When in Doubt, Step it Up

Understanding if T/5x or Tzero MKIII is the Right Subwoofer for You

At the end of last year, around the holidays, we noticed a large increase in folks buying our smallest model, the Tzero MKIII, then returning it in exchange for the next model up, our T/5x. We wondered why? What happened? We didn’t have this issue last holiday season. Was it something we said? Did?

We went back and read over every line we ever wrote about the Tzero MKIII. REL’s never been the company that over-hypes our product, you know, the type that always seem to find a way to suggest that if you just spent a little bit more, audio nirvana was just around the corner. C’mon, just another $500, ok maybe $1,000. It’s just not how we’re wired. We’re the guys that strive to provide remarkable base at every level of our line.

Then, just last week we were reviewing YouTube videos that had a few nice accolades for the new Tzero MKIII and a few nice print reviews. Going through these, many of the reviewers were surprised-in some cases shocked-that the Tzero MKIII was a “real” REL.  Sure it has our special High Level Input (yes, we use precisely the same filter used in our next step up, our T/x range). But surely, we cut all sorts of corners. Nope. Not when it comes to performance we didn’t. 

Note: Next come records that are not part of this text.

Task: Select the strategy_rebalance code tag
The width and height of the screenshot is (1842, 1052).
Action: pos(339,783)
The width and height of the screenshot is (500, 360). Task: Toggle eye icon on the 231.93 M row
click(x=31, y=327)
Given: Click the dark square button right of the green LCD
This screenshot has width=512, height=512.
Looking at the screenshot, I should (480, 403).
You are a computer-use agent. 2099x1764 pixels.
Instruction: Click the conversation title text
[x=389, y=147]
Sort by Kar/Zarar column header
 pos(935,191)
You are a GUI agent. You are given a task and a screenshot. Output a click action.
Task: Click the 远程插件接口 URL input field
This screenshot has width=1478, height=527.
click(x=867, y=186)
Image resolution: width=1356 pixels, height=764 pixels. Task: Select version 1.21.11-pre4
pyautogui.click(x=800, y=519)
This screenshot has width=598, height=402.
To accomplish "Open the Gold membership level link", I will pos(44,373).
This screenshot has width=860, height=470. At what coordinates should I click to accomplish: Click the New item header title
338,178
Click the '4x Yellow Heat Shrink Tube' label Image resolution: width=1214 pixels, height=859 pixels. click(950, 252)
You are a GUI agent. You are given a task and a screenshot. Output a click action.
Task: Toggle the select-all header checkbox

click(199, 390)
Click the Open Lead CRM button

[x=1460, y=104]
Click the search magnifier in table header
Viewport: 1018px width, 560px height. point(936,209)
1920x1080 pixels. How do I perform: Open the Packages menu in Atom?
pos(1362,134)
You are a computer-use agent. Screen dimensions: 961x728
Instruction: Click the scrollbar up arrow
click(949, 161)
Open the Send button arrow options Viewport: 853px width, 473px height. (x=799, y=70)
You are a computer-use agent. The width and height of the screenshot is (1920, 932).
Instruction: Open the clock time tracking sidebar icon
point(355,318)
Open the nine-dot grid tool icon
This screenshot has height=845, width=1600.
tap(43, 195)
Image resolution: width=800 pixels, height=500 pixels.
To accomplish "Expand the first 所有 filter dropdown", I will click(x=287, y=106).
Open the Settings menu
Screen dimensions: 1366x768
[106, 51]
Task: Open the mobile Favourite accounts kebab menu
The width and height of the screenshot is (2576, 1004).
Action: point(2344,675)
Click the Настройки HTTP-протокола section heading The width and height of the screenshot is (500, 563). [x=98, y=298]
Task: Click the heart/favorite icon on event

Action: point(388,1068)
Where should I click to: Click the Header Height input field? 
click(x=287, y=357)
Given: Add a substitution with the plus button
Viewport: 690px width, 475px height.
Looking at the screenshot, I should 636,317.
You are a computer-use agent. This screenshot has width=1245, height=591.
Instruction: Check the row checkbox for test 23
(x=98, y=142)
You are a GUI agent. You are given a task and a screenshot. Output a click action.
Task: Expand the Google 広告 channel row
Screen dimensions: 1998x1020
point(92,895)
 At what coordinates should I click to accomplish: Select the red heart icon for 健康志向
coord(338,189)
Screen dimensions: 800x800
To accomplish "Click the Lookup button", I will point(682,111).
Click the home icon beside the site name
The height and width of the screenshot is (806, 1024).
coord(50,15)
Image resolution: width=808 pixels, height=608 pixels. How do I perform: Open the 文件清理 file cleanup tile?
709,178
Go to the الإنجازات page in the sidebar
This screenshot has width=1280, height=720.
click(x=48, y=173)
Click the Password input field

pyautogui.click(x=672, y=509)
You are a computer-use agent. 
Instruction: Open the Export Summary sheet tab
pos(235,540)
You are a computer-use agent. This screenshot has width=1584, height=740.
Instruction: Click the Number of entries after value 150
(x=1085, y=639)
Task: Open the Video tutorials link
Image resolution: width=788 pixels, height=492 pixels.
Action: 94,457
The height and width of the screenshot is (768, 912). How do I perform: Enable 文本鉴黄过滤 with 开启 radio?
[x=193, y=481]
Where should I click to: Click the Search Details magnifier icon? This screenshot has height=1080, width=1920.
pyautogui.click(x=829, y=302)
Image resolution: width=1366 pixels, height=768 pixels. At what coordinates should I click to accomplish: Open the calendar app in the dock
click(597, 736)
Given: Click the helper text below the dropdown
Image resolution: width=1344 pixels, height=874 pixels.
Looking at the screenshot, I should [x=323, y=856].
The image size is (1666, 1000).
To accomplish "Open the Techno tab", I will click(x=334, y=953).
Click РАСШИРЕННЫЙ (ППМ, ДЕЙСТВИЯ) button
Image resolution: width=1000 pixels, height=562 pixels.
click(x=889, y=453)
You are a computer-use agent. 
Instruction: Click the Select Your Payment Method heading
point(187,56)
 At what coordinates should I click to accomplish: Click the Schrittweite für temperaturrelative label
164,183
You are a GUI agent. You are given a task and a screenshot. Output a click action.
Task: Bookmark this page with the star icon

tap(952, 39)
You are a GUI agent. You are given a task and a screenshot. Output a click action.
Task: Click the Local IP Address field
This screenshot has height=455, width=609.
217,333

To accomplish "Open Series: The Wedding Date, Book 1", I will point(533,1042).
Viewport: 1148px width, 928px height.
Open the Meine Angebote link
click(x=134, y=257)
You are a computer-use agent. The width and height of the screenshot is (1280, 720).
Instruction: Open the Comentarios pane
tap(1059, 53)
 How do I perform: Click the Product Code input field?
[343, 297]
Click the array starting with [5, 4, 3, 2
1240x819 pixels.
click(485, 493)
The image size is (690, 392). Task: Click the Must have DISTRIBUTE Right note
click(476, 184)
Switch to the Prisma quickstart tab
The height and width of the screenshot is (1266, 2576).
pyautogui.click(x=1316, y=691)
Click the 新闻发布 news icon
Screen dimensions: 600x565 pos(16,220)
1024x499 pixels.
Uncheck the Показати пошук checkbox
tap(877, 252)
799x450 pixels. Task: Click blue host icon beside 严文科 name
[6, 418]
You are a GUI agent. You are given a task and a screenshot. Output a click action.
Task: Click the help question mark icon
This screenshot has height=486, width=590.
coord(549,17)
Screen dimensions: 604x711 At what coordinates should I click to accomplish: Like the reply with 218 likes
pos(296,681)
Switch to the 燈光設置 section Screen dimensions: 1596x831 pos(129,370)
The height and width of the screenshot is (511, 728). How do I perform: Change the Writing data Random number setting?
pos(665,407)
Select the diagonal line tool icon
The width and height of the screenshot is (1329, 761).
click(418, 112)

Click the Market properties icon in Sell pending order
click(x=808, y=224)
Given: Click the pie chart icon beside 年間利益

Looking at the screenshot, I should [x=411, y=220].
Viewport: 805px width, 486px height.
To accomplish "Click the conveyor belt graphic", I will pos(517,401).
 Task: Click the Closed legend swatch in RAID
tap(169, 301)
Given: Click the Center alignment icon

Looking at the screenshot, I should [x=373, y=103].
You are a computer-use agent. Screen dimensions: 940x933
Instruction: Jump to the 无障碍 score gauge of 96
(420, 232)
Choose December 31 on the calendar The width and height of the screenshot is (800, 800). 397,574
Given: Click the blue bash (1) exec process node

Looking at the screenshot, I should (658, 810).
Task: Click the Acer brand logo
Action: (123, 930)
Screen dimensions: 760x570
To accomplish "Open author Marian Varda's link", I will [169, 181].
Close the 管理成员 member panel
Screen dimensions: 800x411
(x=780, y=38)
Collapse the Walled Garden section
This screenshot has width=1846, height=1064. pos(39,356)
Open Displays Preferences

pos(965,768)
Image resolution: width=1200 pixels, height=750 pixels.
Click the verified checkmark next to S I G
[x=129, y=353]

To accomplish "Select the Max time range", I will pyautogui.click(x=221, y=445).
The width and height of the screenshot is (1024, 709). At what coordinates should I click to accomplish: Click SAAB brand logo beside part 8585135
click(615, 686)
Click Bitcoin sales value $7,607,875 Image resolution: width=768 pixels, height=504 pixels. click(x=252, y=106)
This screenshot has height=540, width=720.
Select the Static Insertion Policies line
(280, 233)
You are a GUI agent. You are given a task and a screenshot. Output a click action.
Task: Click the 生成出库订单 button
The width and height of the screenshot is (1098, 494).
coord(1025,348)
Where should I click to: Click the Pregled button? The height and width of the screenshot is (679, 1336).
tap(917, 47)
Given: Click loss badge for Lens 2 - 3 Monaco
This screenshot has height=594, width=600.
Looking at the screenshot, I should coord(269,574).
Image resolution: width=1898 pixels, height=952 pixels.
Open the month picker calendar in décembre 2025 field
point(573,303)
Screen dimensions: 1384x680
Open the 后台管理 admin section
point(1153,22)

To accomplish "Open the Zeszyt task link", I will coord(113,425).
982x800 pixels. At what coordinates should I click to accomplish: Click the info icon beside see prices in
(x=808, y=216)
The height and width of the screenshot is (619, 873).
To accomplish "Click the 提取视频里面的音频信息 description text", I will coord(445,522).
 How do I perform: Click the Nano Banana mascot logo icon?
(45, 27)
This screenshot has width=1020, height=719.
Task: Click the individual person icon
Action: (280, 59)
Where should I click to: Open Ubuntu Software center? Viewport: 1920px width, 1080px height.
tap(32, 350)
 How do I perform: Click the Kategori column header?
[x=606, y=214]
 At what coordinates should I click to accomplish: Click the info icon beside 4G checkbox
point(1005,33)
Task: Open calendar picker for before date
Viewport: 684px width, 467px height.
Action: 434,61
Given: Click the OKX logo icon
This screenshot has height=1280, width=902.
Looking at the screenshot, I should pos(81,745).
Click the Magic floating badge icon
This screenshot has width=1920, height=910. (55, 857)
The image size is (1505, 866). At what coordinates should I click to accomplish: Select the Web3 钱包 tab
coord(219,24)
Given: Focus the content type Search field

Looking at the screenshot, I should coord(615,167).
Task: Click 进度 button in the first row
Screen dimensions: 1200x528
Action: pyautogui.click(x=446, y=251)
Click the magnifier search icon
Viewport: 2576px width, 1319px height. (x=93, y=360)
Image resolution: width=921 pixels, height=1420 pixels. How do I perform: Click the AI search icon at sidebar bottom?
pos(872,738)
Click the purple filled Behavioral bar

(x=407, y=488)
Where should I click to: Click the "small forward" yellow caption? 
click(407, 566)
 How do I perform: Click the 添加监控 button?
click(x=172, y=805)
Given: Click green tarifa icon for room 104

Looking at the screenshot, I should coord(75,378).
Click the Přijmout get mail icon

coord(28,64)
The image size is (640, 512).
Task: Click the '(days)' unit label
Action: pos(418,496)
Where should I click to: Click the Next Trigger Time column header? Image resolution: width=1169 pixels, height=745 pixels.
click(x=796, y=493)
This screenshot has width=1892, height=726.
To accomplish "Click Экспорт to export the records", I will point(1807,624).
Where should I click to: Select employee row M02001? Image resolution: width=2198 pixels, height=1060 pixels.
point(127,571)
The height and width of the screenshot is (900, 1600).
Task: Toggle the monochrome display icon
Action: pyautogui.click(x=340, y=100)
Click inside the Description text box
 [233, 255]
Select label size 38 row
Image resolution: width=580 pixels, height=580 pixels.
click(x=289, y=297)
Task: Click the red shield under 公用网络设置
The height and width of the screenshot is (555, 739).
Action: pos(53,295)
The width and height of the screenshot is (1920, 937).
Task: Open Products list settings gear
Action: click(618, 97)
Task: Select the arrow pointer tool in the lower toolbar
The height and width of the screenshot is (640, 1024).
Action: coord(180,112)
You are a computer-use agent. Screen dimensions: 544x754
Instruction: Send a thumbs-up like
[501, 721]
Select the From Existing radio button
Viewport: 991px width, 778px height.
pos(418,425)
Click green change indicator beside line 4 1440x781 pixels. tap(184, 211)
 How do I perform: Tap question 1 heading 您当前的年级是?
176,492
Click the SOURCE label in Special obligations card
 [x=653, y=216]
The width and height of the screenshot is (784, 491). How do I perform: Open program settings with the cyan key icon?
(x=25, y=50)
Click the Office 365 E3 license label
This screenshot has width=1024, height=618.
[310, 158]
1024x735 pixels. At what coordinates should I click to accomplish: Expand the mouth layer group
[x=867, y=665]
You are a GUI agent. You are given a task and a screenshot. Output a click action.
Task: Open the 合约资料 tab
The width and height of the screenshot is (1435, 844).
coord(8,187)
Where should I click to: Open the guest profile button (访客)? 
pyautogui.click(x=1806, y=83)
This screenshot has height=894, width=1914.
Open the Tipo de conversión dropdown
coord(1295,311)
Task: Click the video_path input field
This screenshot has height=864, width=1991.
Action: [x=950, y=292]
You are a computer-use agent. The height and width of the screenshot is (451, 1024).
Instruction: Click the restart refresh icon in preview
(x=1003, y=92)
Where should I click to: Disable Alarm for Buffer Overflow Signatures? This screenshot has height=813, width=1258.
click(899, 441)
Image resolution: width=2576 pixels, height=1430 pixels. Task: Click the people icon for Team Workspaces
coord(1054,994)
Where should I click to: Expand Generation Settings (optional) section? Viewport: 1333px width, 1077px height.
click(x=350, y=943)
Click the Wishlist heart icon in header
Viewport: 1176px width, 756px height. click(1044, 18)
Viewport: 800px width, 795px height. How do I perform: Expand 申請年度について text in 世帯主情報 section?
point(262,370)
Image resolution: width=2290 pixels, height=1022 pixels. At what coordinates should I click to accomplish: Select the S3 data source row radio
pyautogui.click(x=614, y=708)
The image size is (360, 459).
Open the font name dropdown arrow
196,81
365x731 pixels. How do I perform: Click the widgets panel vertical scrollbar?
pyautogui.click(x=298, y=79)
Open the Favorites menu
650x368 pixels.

What we saved about 15% on was eliminating all the circuitry, power supplies and connections for our optional Arrow Wireless, available on Serie Tx, as wireless is not available in our Tzero MKIII. And the driver cost less because, well, all things being equal a 6 ½” (170mm) driver costs less than a higher powered, larger 8” driver. As does the Class D amplifier; at 100 watts continuous, fitted with our typical, well-made power supply and multiple output devices it’s no slouch. But it’s also nowhere nearly as expensive to build as the high current 125 watt Class A/B used in our T/5x. The power transformer in our T/5x alone accounts for almost 10% of the build cost of a Tzero MKIII.

Then in reading over the enthusiasm in reviews of the Tzero, it became clear that reviewers were just super excited to have something both affordable and excellent. That was it, that was the big secret we were trying to analyze. Under $500 and it does for affordable systems what costlier RELs do for Big Daddy systems. Don’t blame the reviewers. You see, reviewers get “yelled at” and criticized because they aren’t reviewing enough affordable stuff (if more companies built truly excellent affordable stuff, more reviewers would review it, just sayin’). They get a Tzero MKIII in, get genuinely excited about the littlest REL and gush a bit, ok sometimes a lot, and those new to the hobby run right out and buy one. For their 4,000 square foot home. 

Trouble is, they didn’t pick up on some of the qualifying language used in the review. A reviewer writes a line like “In the right-sized room and with the right partnering speakers, this little gem can make you think you’ve arrived, and with style” and a beginner thinks, ‘Hey, that’s me he’s writing for’. Who doesn’t want to feel as though they’ve arrived, when the reality is dinner was (again) Ritz crackers and peanut butter?

In our two most recent Tzero MKIII YouTube reviews, I made a point of asking the reviewers to explain that open floorplan homes like the ones we have so many of here in the States are verboten for the Tzero MKIII. Let’s review, we designed the Tzero MKIII for apartments, flats and smaller homes, examples in the millions of which exist in every major city in the world. These homes and spaces typically have a square footage of less than, usually much less than, 1200 sq. feet (120 square meters). But that isn’t the real limitation, used in a living room  of say 18’ x 20’ you would likely have little problem unless you insist on listening to heavy metal at realistic concert volumes. Unless, and it’s a big unless, that room connects to your dining room, which is connected to your kitchen with just a counter between them. You see the issue we face? We build a little dynamo that delivers the hell out of a 10” cube and beginners think it can power all 1200 square feet of an open floor plan home.

Let’s recap; the Tzero MKIII is a wonderful little gem of a subwoofer, designed for either smaller homes, flats or apartments and the speakers that make sense for those spaces. Or a defined, closed space in a much larger home. Here’s the difference. We live in a 3,000+ square foot home and used a T/5x cheerfully for over a year with a pair of older Sonus fabers. Looked and sounded amazing and even outside of our open floorplan 16 x 20’ television viewing room, the T/5x had the moxie to carry great sounding deep bass throughout most of the main floor of our home. The Tzero MKIII simply wasn’t designed to energize such a space, so we never tried. When in doubt, go with the T/5x.